Donald Trump, however, stands alone. He may share the same burden as Johnson, but he plainly lacks his political sense to quit rather than seek re-election. As the Washington Post calculated, he has spent just four and a half minutes expressing condolences for the deceased in more than 13 hours of briefings.
So our antihero glided blithely past another disastrous marker on his long descent into the depths of presidential failure: one million cases of a pandemic that he said just two months ago, would go down to zero and disappear “like a miracle”.
“At the appropriate time, it will be down to zero, like we said,” he explained on Tuesday, without divulging when it would be appropriate for the virus to disappear with the requisite decorum.

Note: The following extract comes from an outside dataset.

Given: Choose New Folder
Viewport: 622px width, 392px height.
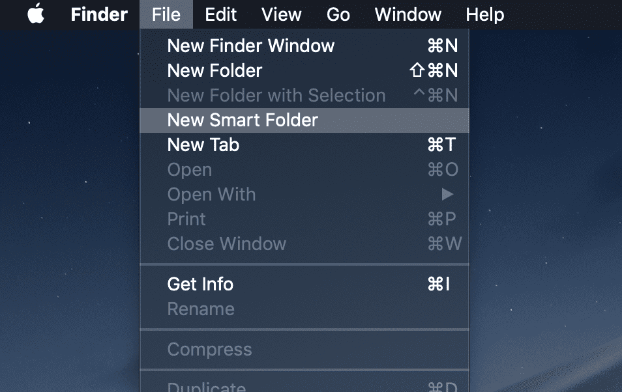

You see, for Trump, 58,000 dead Americans is actually a win. Kind of like a big win-win, really. Remember that the experts said that even more people would die and the experts were wrong. So that’s one win for him. And then they said he shouldn’t impose travel restrictions on flights from China, but he did, so that’s another win for him.
“So I think we’ve done a great job, in the sense that we were early,” he explained. “I think by banning China – by banning China and banning people coming in who would have been very heavily infected, we probably saved hundreds of thousands of lives. So on that, I’m very proud.”
Never mind that 40,000 people entered the country after his so-called ban. Trump thinks that only Chinese citizens were “very heavily infected” and that – in the great ledger of life and death – his two wins outweigh 58,000 lost lives.
While the world’s scientists desperately search for a vaccine against the coronavirus, they may be missing an extraordinary case of immunity that stares us in the face every day. It’s like someone brought the light inside the body, either through the skin or some other way. The disinfectant knocked it out in a minute, by injection inside or almost a cleaning.